We need a patient/public involvement lay person to participate in the writing of the outline and full bid if short-listed by reading the drafts and making comments from a lay perspective, especially the lay summary (it will be 3,500 words). This can be done by email and if necessary I can visit the RCN headquarters or meet at another convenient location in London

The person will be a co-applicant on the application. They will need to be able to provide a brief CV if we are short-listed (nothing elaborate) and to navigate the NIHR website to sign off electronically that they agree to take part. The website is not very user-friendly but we can guide the person through by phone if necessary. What is crucial is that they look at their email often enough to see the e-invite in good time and respond promptly: the deadline really is the deadline even if people are ill etc. If we lose the lay co-applicant because they have not signed off, we lose the bid and have to re-submit 3 months later.

If the study is funded the lay person would need to be able to convene a small group of other lay people (3-4) who will play a part in every workpackage and an especially prominent one in WP4.

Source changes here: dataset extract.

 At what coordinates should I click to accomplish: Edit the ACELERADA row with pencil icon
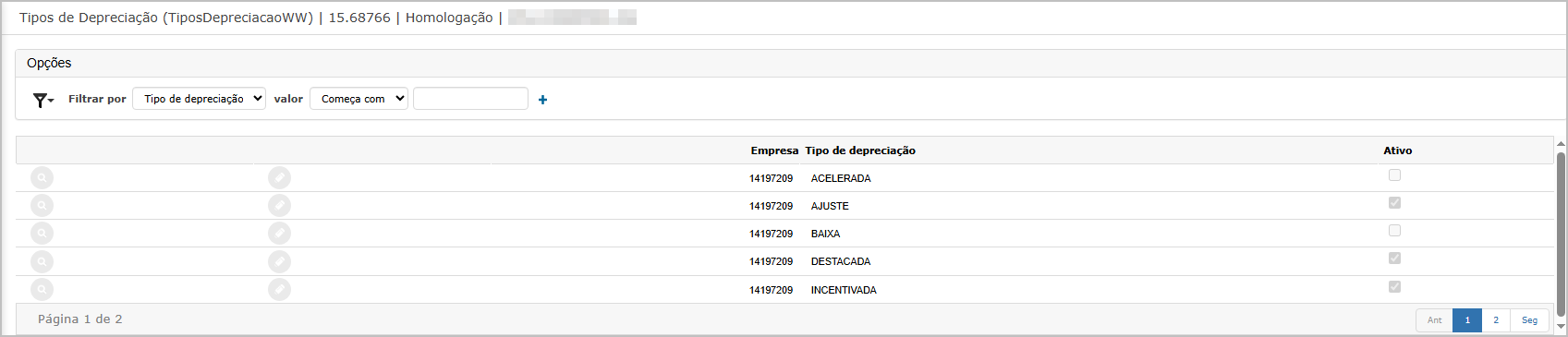(x=279, y=178)
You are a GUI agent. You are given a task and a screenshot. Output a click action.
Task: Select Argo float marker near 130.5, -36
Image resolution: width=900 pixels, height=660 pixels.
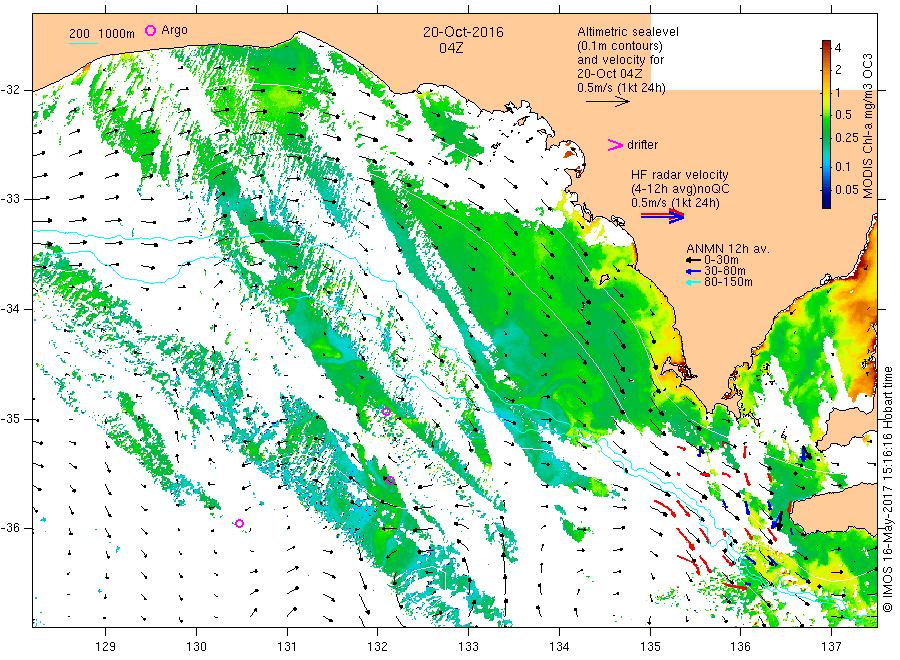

Most communication will be by email. There will be quarterly project management meetings but mostly they will be by teleconference

Travel will be paid. Time will at INVOLVE rates

In additional to the project management meetings every quarter participation will involve the lay group looking at draft and final reports, informing how findings are disseminated, reading data collecting tools and commenting on them, looking at the results of analysis and commenting, looking at the management tool and making suggestions about feasibility etc. The mathematical modelling will be very complex and we do not expect input into the technical aspects but we do expect sensible comments on implications for patients: e.g. if modelling shows that other patients in the same ward/hospital are at risk of infection, we expect comments about those consequences and implications for quality of care.